「さらば財務省!- 官僚すべてを敵にした男の告白」(高橋洋一著、講談社)

 ある方からも非常に優秀な方だとお聞きしていた財務省(旧大蔵省)の方です。小泉改革の実質的な「コンテンツ・クリエーター」。東大理学部数学科出身の、異色の元・大蔵官僚。

 僕は数学コンプレックスがあって、大学のころ、数学を勉強しておけばよかったといつも後悔しています。金融の世界にいたころは、オプション理論の本(ブラック=ショールズ)が読めなくて、情けない思いをしました。政治やビジネスの世界で、数学や物理を勉強した人間が、もっと上に立つような社会にならないかと、よく思います。アメリカは数学を勉強した人間が、結構、ビジネスの世界(といっても、僕が知っているのは、金融ですが)には多くいます。法律や経済なんかの勉強も悪くないのですが、数学みたいな自分の頭だけで勝負する学問をやった人間に、もっと出てきてもらいたいし、会社はそんな人間をもっと活用すべきだと思っています。日本社会の弱点のひとつは、法学部出身者が偉そうに権力を握っていること。でも、そんな時代ももう終わりつつあるのでしょうか。
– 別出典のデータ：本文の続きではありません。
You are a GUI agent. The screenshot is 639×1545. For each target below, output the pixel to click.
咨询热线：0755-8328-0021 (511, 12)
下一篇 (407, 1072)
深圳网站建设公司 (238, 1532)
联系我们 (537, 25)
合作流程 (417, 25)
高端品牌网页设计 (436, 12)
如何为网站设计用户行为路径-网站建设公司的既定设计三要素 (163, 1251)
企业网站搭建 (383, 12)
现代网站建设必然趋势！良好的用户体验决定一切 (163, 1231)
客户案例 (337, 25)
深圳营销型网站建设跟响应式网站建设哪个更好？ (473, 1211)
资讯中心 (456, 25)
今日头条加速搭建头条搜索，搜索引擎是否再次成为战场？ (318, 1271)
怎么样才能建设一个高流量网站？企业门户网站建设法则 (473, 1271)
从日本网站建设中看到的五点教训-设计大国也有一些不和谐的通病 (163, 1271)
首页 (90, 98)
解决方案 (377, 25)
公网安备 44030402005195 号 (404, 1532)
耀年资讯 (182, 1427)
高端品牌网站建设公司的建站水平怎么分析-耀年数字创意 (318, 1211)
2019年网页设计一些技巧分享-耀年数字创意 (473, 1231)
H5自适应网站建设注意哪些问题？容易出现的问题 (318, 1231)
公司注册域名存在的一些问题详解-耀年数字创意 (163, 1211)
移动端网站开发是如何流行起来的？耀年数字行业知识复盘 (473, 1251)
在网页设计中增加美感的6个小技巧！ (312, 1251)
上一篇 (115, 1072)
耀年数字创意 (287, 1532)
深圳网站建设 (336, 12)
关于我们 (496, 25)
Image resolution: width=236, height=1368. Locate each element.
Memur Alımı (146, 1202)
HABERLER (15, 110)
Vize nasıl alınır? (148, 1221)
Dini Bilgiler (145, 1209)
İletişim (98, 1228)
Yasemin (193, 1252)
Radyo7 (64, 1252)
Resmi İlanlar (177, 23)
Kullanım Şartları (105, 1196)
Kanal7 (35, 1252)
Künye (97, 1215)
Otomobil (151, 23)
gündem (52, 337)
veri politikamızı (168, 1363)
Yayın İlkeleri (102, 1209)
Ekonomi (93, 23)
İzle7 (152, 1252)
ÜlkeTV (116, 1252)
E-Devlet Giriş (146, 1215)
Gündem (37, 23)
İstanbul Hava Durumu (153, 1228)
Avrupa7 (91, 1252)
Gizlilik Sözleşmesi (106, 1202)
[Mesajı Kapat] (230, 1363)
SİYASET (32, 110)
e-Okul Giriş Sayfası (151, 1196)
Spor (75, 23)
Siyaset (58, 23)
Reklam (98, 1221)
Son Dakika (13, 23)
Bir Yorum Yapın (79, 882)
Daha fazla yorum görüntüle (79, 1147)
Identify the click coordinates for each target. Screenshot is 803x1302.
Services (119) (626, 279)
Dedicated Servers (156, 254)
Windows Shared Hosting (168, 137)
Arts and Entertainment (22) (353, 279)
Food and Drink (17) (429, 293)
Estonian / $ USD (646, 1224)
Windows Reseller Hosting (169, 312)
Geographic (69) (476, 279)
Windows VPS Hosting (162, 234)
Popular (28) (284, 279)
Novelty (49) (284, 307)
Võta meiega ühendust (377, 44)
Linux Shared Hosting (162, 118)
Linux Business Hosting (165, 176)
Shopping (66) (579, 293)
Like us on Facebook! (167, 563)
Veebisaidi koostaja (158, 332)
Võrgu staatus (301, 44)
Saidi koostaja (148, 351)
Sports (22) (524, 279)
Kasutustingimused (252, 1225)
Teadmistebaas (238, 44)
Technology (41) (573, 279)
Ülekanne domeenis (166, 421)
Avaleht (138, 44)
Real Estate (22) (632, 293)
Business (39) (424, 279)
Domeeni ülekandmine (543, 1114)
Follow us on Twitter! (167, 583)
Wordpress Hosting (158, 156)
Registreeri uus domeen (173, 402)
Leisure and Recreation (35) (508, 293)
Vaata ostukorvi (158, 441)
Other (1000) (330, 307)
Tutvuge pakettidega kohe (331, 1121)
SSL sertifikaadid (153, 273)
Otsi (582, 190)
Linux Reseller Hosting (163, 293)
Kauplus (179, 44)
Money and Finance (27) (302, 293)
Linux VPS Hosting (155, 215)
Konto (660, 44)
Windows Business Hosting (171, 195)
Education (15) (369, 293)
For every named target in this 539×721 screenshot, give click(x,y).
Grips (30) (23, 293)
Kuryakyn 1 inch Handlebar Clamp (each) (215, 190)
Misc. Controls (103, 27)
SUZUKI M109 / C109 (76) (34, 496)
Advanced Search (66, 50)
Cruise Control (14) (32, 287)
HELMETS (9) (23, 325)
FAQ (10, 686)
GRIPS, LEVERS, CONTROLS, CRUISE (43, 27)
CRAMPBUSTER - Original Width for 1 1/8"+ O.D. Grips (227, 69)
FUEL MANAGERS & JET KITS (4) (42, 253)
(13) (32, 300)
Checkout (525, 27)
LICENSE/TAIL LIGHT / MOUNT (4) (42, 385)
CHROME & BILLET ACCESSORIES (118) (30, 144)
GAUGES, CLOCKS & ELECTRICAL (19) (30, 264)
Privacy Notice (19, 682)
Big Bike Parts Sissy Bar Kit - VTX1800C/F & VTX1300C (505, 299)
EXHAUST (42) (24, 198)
 で、高橋さんの本ですが、たくさん売れることを希望します。われわれ庶民というか、税金を真面目に払っている人間たちは、もっとここで書かれていることを知り、そして真剣に考えるべきだと思います。この本の中で、高橋さんが書かれていることで、一番大切なメッセージのひとつは以下のものです。

 「アメリカでは、「政府は間違える」という前提に立って、三権分立を考えだし、政府の暴走を抑止している。しかし、どうやらこうした性悪説は日本人には馴染まないようで、多くの人が性善説的な考え方に立って、むやみやたらに信じたがる。私はこれが日本国の最大の欠陥だとさえ思っている。とりわけ日本人のお役所に対する信頼は、過信を飛び越えて異常である。」

 1955年生まれでまだ50代前半。これからもご活躍いただきたいです。